The Ozone Neon features 8 programmable buttons found for the right and left click, scroll wheel, and quick access buttons found on the left and right side.
Inside the Neon you will find Omron D2FC-F-7N white switches, which will easily offer a lifespan of at least a few million clicks. The clicks are quite accurate and when medium pressure is applied you can hear an audible clicking noise. The precision laser sensor is that of the Avago ADNS A9500, which is more controllable for tracking mouse movement.
OZONE NEON SOFTWARE
After plugging the Neon in and a brief install period the program and mouse are up and running. The Neon comes with a small software disc or is easily accessible off the Ozone website. The Ozone Neon program loads to its BUTTON SETTINGS screen as shown above. Each button is individually customizable to any of the options in the drop down.
The buttons on the sides of the mouse work as pairs rather than individually so the button on the one side will always do the same as its partner on the opposite side. Familiarity with most of these commands is normal whereas a few are new designed specifically towards the Neon, such as the PROFILE, CPI SWITCH and ASSIGN MACRO. To switch from Right to Left hand use simply click and hold the “1” button and the “3” button until it notifies you in the bottom right corner saying Orientation LEFT – Use the “2” and “3” buttons for RIGHT ORIENTATION.

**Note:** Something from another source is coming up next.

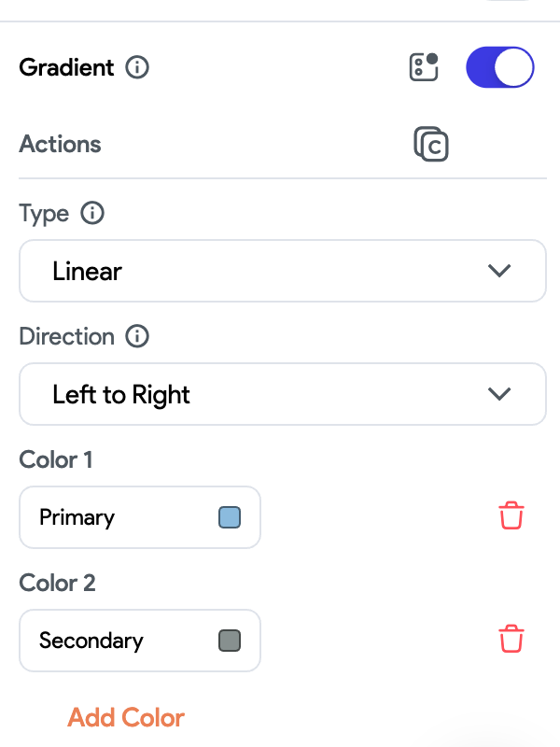The height and width of the screenshot is (747, 560).
Task: Click the Add Color button
Action: point(125,717)
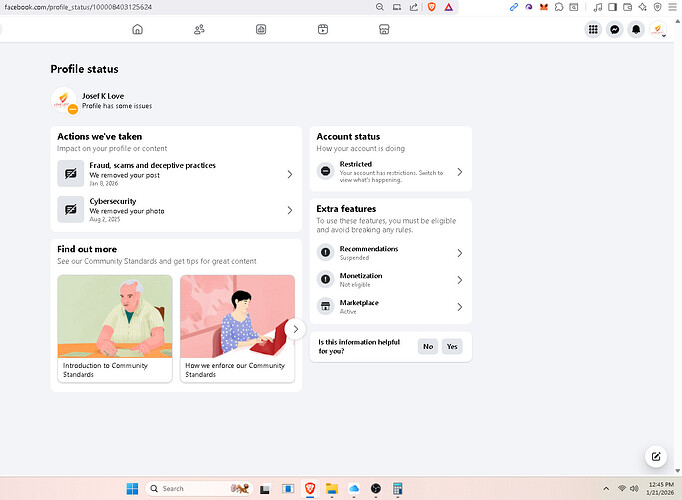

The Neon has five customizable profiles for different aspects of the mouse usage. Whether used for gaming, graphic design or everyday browsing use. Having that ability at the click of a button is great for multitasking one thing I noticed though is ensure your profile switch button is the same on each profile or you’ll have to launch the program every time you want to switch back or forth. The button to the aft of the scroll ball is preloaded as the CPI (counts per inch) button, this controls the DPI cycle which is speed the mouse will move at. The higher the DPI the less movement is needed to cover more screen space. There are four preloaded DPI settings and are colour coordinated, Red is 800, Green 1800, Blue 3500 and Aqua 6400.
The colours change when the CPI CYCLE button is clicked. There are three ways to know the CPI has been changed, the color of the 6 button and scroll ball, the CPI shows in the bottom right corner with a red background as shown above or you can estimate based on how fast the cursor itself is moving. Finally the ASSIGN MACRO ability allows you to individually assign a specific mouse button to a certain combination of key strokes including delays. Such as online gaming you see the round being shot from behind you and you want to jump to the prone while firing off a few rounds, this mouse will do that for you. Simply assign the button you want to program to ASSIGN MACRO go to the macro manager screen and click NEW, then when ready hit record and enter the combination of keys you wish the mouse to play when the Macro button is hit. This feature is paramount for gaming as it allows you to preprogram responses to common threats or situations to stay that half second ahead of the enemy.
As seen on the left side of the NEON program the DPI is fully customizable by the scroll bars. Simply move it to the speed you wish and hit apply. You can also shut off DPI settings by clicking the red light to the left of each setting. Further into the system settings you’ll see the ability to alter the speed you need to hit the click button to perform the double click, the windows pointer speed as well as the precision assist for the pointer. The speed in which the scroll wheel scrolls is also adjustable. Finally within the Advanced settings you can adjust the Polling rate (rate the mouse sends information to the computer) it is measured in Hz and gives a lag time in mili-seconds. The Neon giving you 128 KB’s of built in storage to allow up to five programmable Profiles ensures that you never run out of buttons to push. Whether you’re setting five game profiles or one for each activity you do, never will you be stumped on what or how to achieve your computing goals.